**FRAGMENTO MOSTRADO:**
━━━━━━
Si más gente tiene diagnósticos mentales crecerá la demanda de sus productos.
De hecho, los psicofármacos ahora se usan más liberalmente para una mayor
variedad de problemas. Suspicacias que surgen de que hay nexos económicos entre
muchos autores del DSM V y la industria: se estima que el 70% de los
participantes en la confección del manual tienen relaciones comerciales con
fabricantes de drogas, lo cual sugiere un conflicto de intereses.
Pero
el uso de psicofármacos también surge de una sociedad consumista, y dominada
por el deseo de satisfacciones inmediatas y fáciles, así como por la búsqueda
curas sencillas y radicales. Elementos que se ajustan al estilo de vida actual
a la carrera, digital, industrial. En estos tiempos de culto a lo desechable,
de acceso universal a la Internet, de entretenimiento a libre demanda y de
soluciones prefabricadas para que lo haga usted mismo, también se aspira a
curas milagrosas para aliviar los pesares y tribulaciones de la condición
humana. Pero también la vida laboral es demandante, las compañías contratan la
menor cantidad posible de personas. Es un mundo competido y despiadado.
━━━━━━
(Entradas de datos guardadas)
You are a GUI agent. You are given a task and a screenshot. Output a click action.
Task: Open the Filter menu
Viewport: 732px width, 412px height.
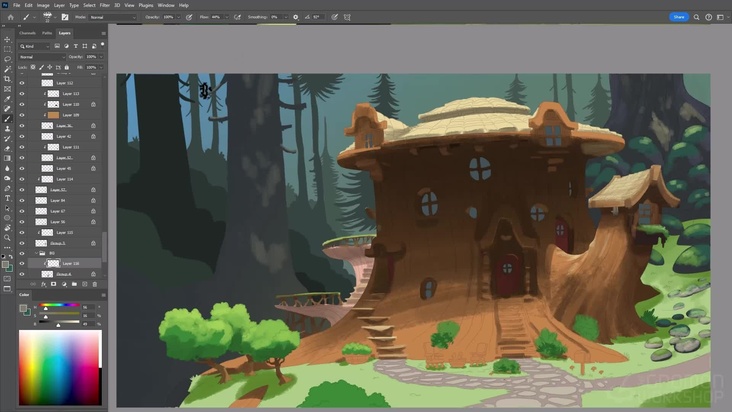click(105, 5)
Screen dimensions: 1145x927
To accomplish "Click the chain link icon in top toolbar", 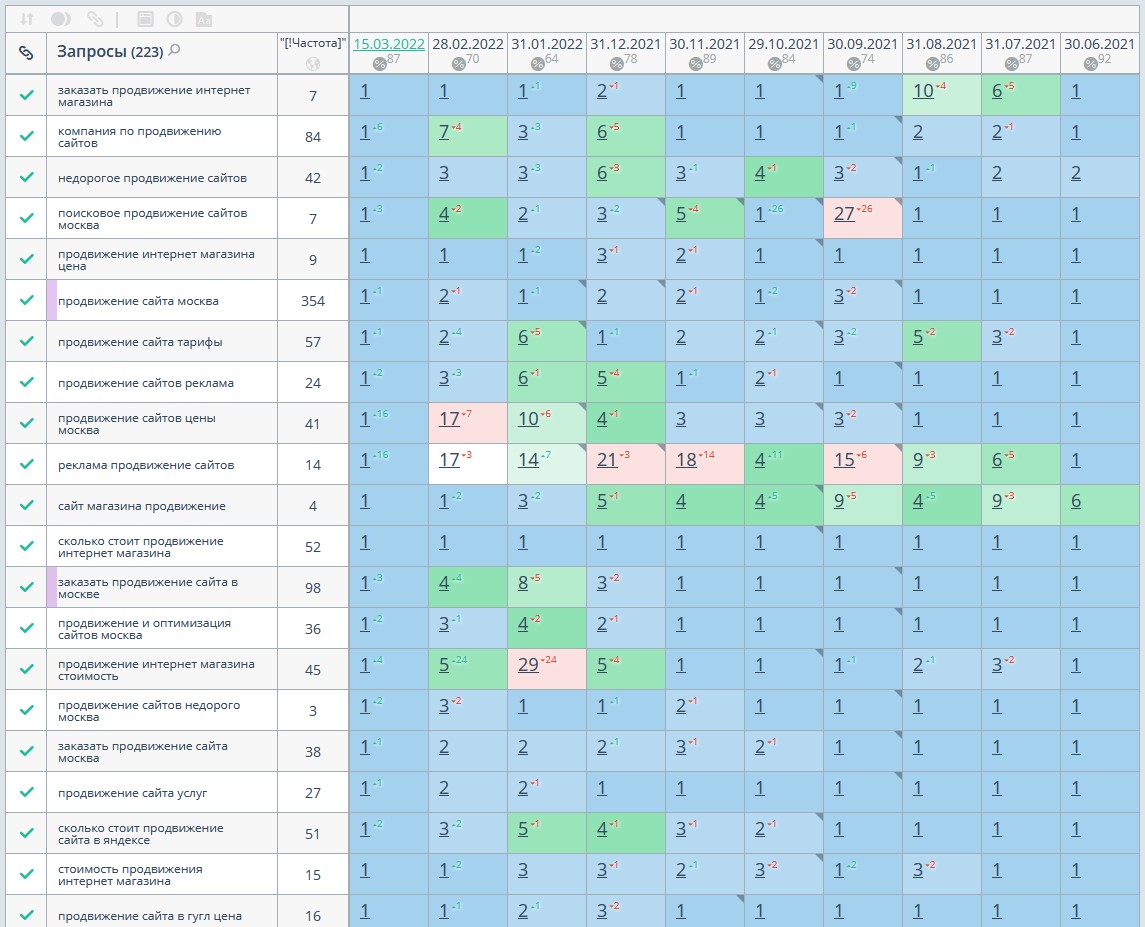I will pyautogui.click(x=94, y=19).
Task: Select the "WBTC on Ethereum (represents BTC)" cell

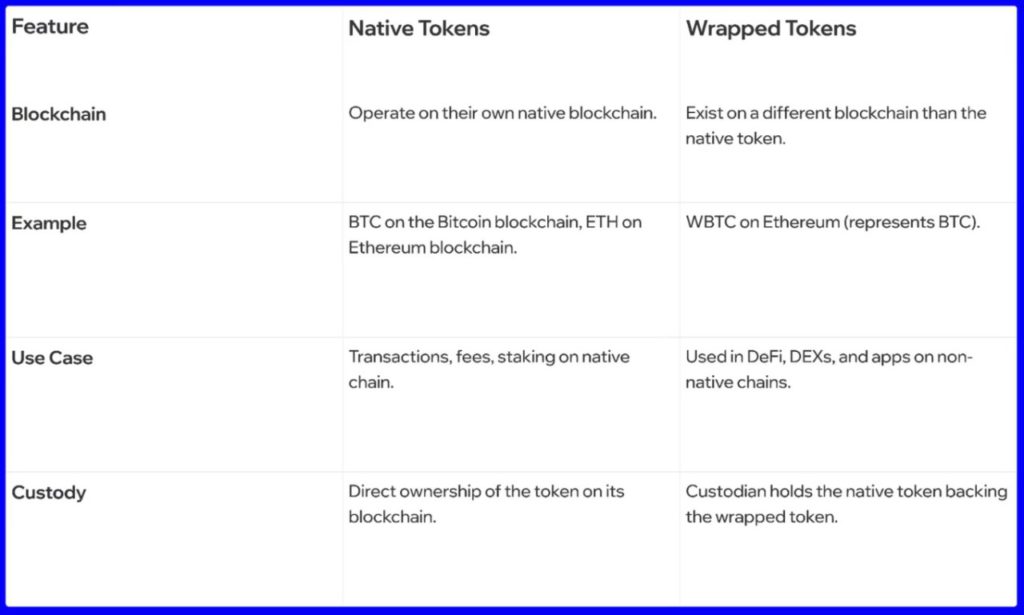Action: (832, 222)
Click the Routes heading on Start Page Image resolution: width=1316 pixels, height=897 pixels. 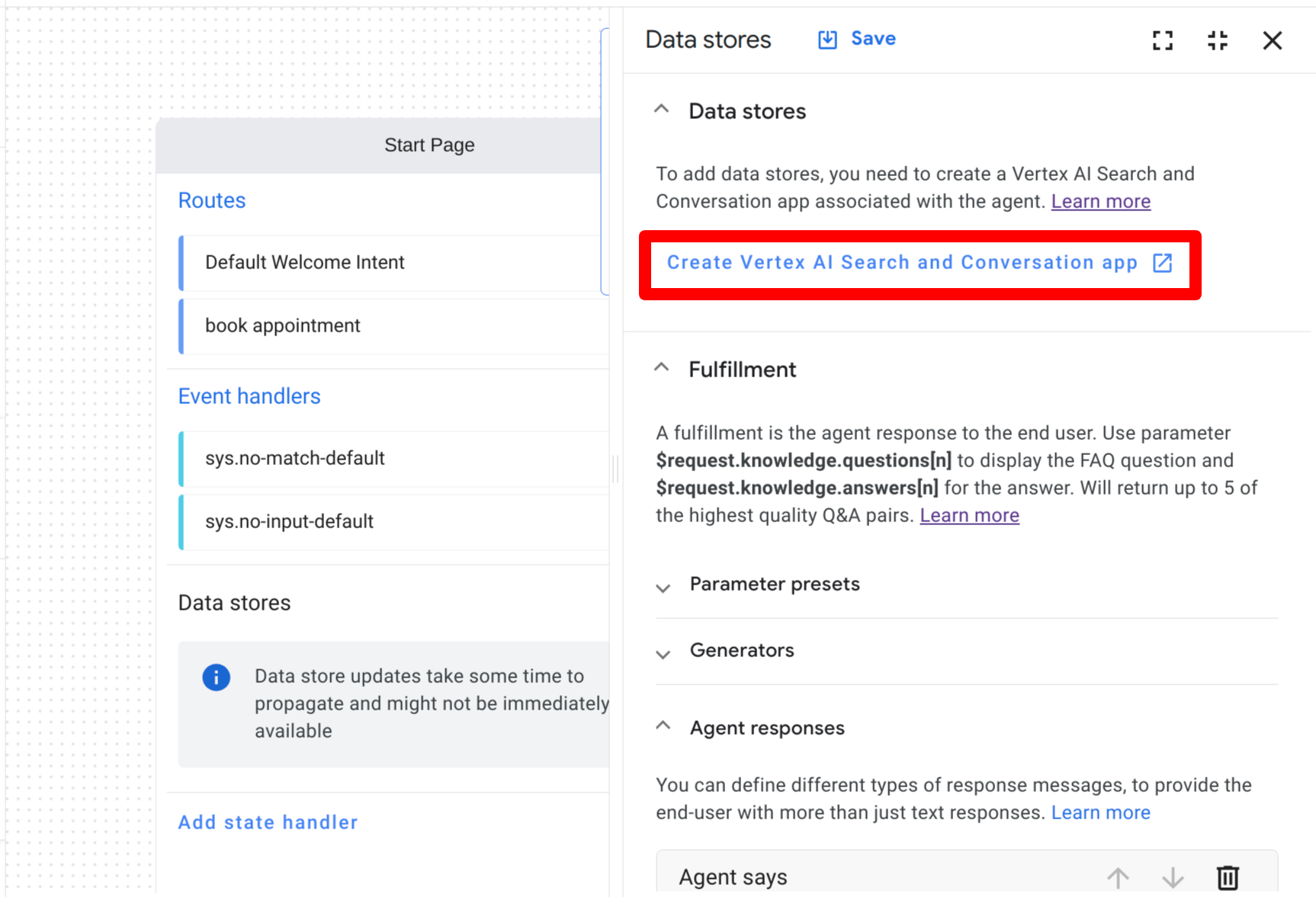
━━━━━━
**INSTRUCCIONES DE TRABAJO:**
**1)** Reescribe en forma de lista el párrafo del fragmento sobre psicofármacos que empieza con "Pero el uso de psicofármacos también surge" y conserva sus datos principales.
**2)** Continúa el fragmento sobre psicofármacos a partir de su última oración.
No hace falta consultar los registros.

**RESULTADOS POR TAREA:**
**1)**
- El uso de psicofármacos también nace de una sociedad consumista, movida por el deseo de satisfacciones inmediatas y fáciles y por la búsqueda de curas sencillas y radicales.
- Estos rasgos encajan con el estilo de vida actual: apresurado, digital e industrial.
- En una época de culto a lo desechable, de acceso universal a Internet, de entretenimiento a libre demanda y de soluciones prefabricadas, también se esperan curas milagrosas para los pesares y tribulaciones de la condición humana.
- La vida laboral es exigente: las compañías contratan al menor número posible de personas en un mundo competido y despiadado.

**2)**
Entonces se vuelve atractiva la posibilidad de que un diagnóstico justifique
las dificultades en general, y las laborales en particular, y que un remedio pueda
arreglar todo el problema. Predomina la suposición de que los psicofármacos
harán más llevadera la existencia, aligerarán los pensamientos y sentimientos
molestos, modificarán las conductas fastidiosas. Mientras la vida se hace más
vertiginosa, la cotidianidad se ha vuelto un asunto médico, el diagnóstico da
nombre al sufrimiento con la esperanza de encontrar alivio en un psicofármaco.
La fe es fundamental, en especial en tiempos difíciles, falta saber si la mejor
manera de dar esperanza es enfermar a la mayor parte de la humanidad.
Tal
vez todo depende de la aplicación responsable y cuidadosa de los diagnósticos
mentales, sin perder de vista el enfoque pragmático del asunto. Cuando se diagnostica
a alguien se debe tener en cuenta la relación costo beneficio, clasificar al
paciente orienta el tratamiento de manera eficaz, por ejemplo, en la
esquizofrenia y de las ideas suicidas estructuradas. De lo contrario
diagnosticar es simplemente innecesario, exagerado y iatrogénico, es decir, es
nocivo y abusivo, porque va en contra de la dignidad y la privacidad de las
personas. En últimas, es un lenguaje de los médicos y el sistema de salud que
muy poco tiene que ver con el caso del paciente en particular.